## Exercise instructions
Repeat exactly the line with "Image resolution: width=1155" and each line after it to the end of the data below; pictures stay out.

[Collected data entries]

---------------

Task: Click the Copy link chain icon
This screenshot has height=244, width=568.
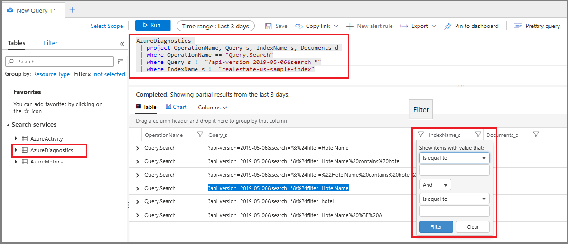Action: pyautogui.click(x=299, y=26)
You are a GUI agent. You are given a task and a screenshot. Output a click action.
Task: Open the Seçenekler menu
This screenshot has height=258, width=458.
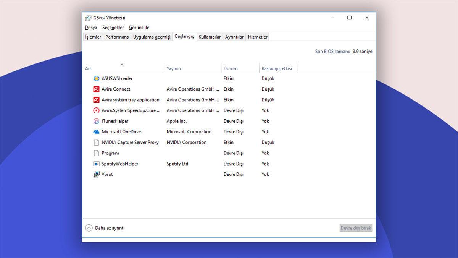(x=113, y=28)
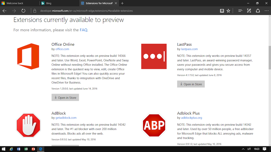Open a new browser tab
271x152 pixels.
pos(122,3)
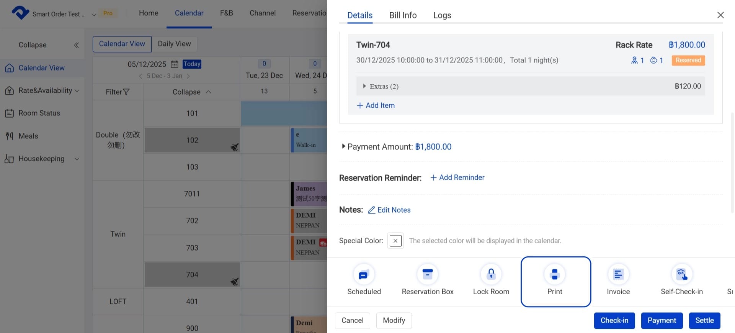735x333 pixels.
Task: Open the Logs tab
Action: 442,15
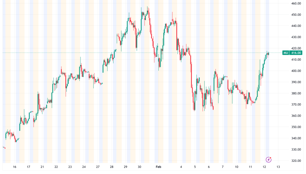Click the green MU symbol label
The width and height of the screenshot is (306, 174).
(x=286, y=53)
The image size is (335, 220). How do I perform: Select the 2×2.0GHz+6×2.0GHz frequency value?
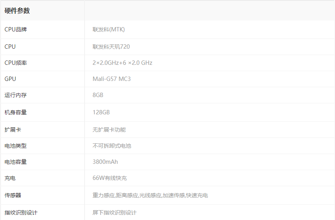click(122, 63)
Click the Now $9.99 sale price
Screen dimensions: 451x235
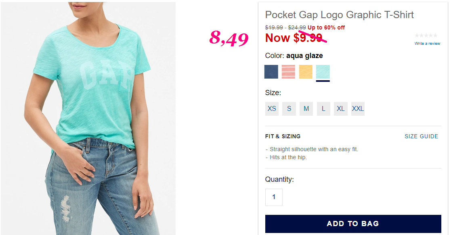click(x=294, y=38)
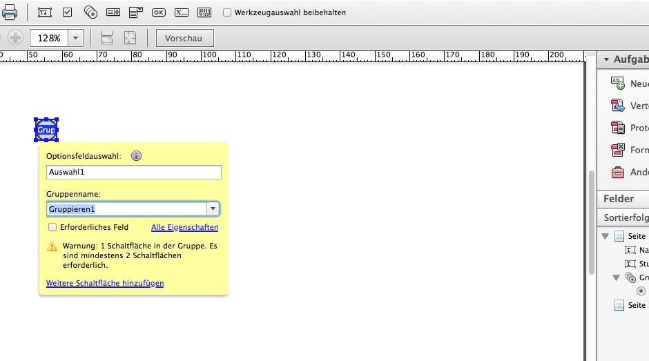Select the list box field tool
The width and height of the screenshot is (649, 361).
113,12
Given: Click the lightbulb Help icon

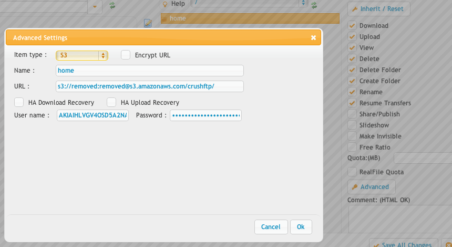Looking at the screenshot, I should [x=165, y=4].

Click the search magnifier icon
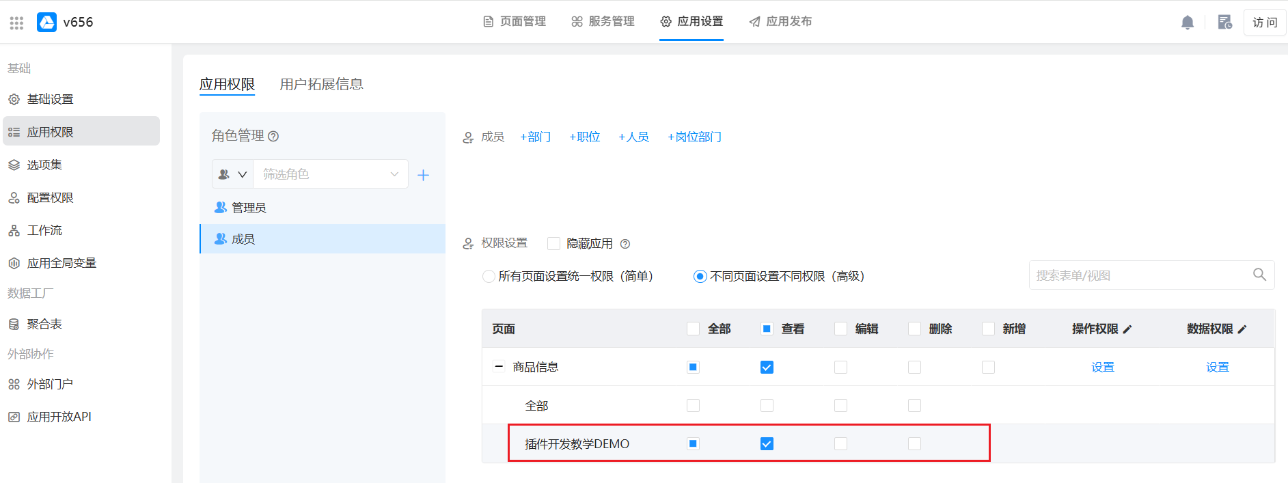click(1259, 275)
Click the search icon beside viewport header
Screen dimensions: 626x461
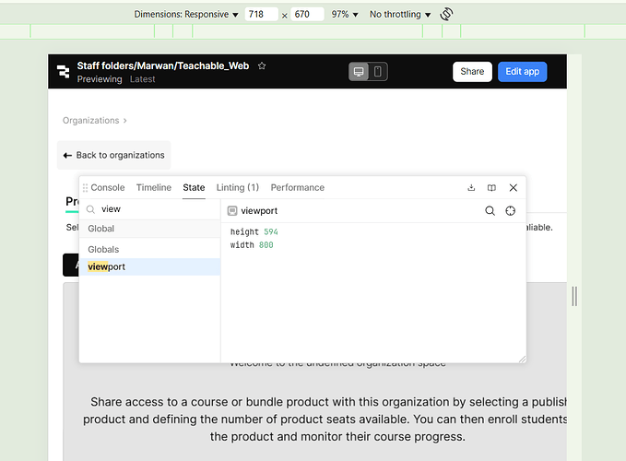[x=490, y=210]
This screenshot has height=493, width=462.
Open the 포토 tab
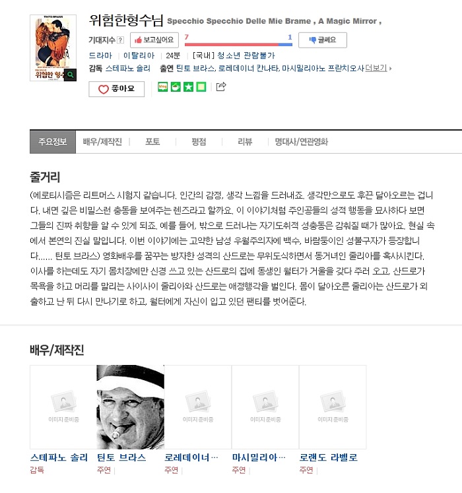coord(152,142)
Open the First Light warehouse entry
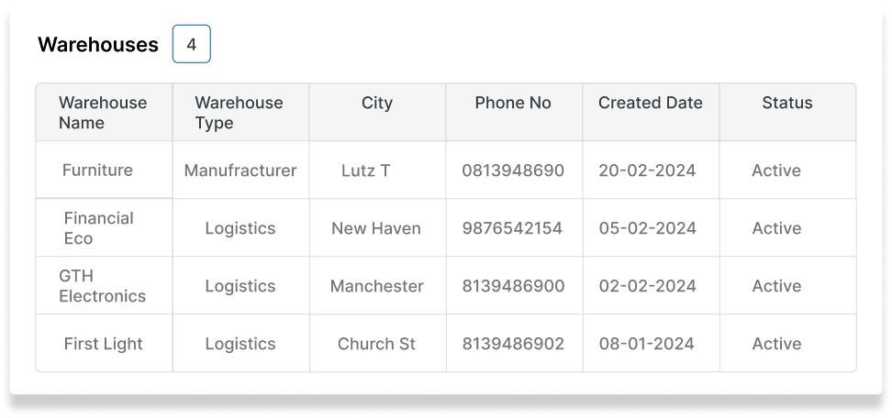The height and width of the screenshot is (418, 892). [x=103, y=344]
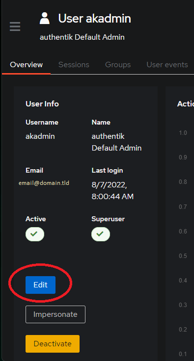The width and height of the screenshot is (194, 361).
Task: Impersonate the akadmin user
Action: coord(55,314)
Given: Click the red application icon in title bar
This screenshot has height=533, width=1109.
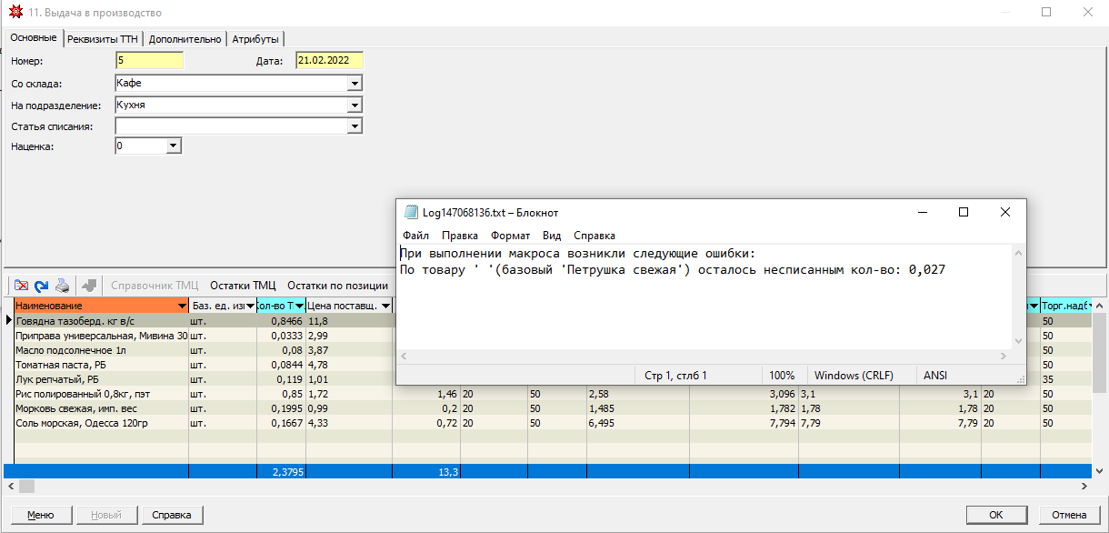Looking at the screenshot, I should (x=15, y=13).
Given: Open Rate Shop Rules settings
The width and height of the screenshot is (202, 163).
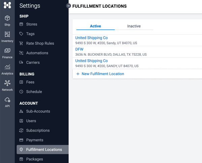Looking at the screenshot, I should (x=40, y=43).
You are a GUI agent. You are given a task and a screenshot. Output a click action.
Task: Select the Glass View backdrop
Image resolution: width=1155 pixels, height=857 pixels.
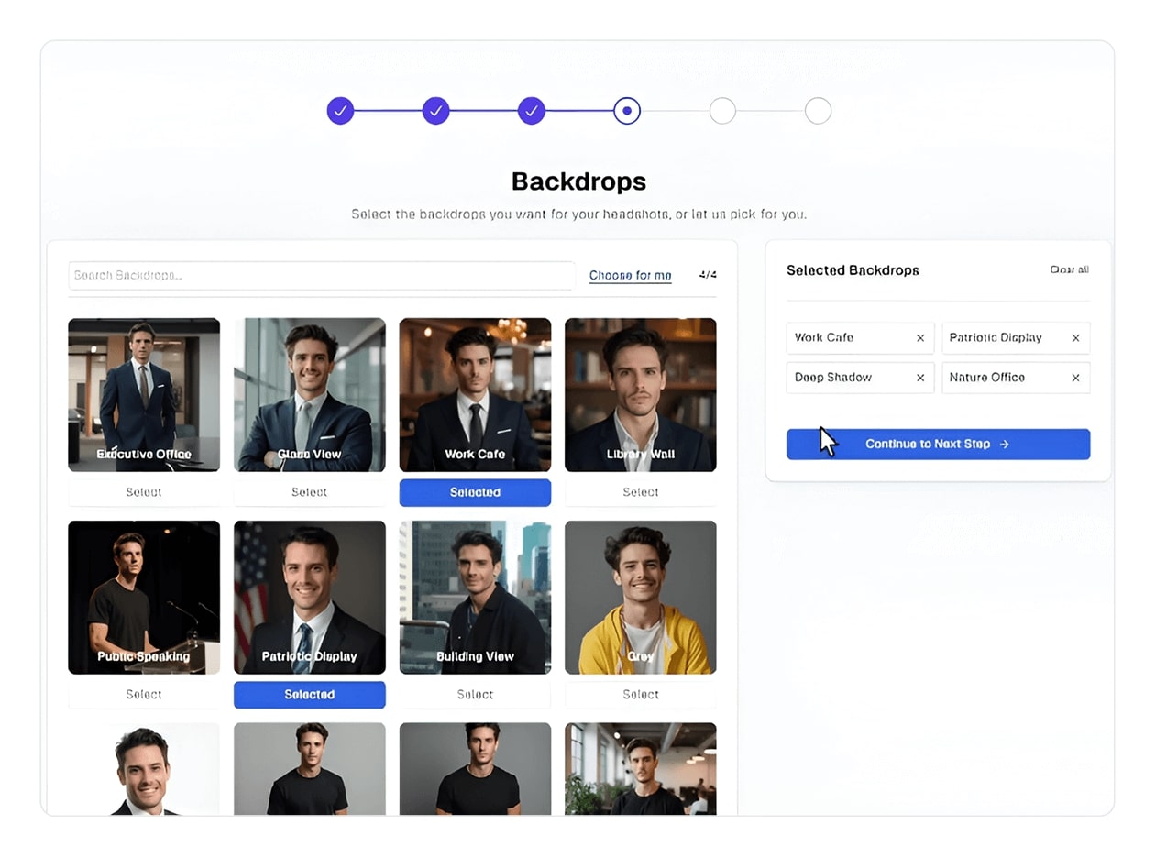click(x=309, y=492)
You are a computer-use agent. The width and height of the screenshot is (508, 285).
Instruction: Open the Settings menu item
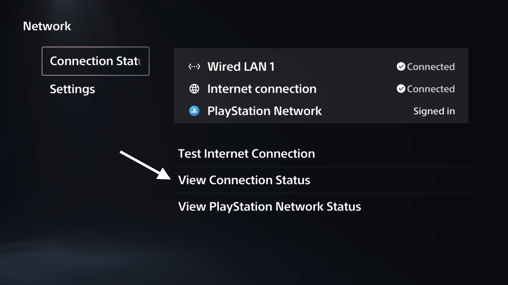pos(72,89)
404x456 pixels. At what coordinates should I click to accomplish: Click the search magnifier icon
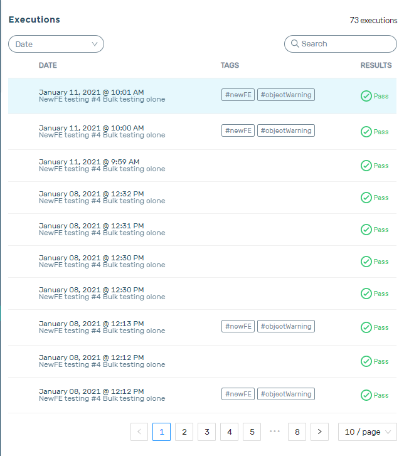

---------------

## Answer space
Image resolution: width=1155 pixels, height=857 pixels.
click(x=309, y=492)
You are a computer-use agent. The width and height of the screenshot is (508, 285).
Instruction: Open the Settings menu item
pos(72,89)
404x456 pixels. At what coordinates should I click to accomplish: Click the search magnifier icon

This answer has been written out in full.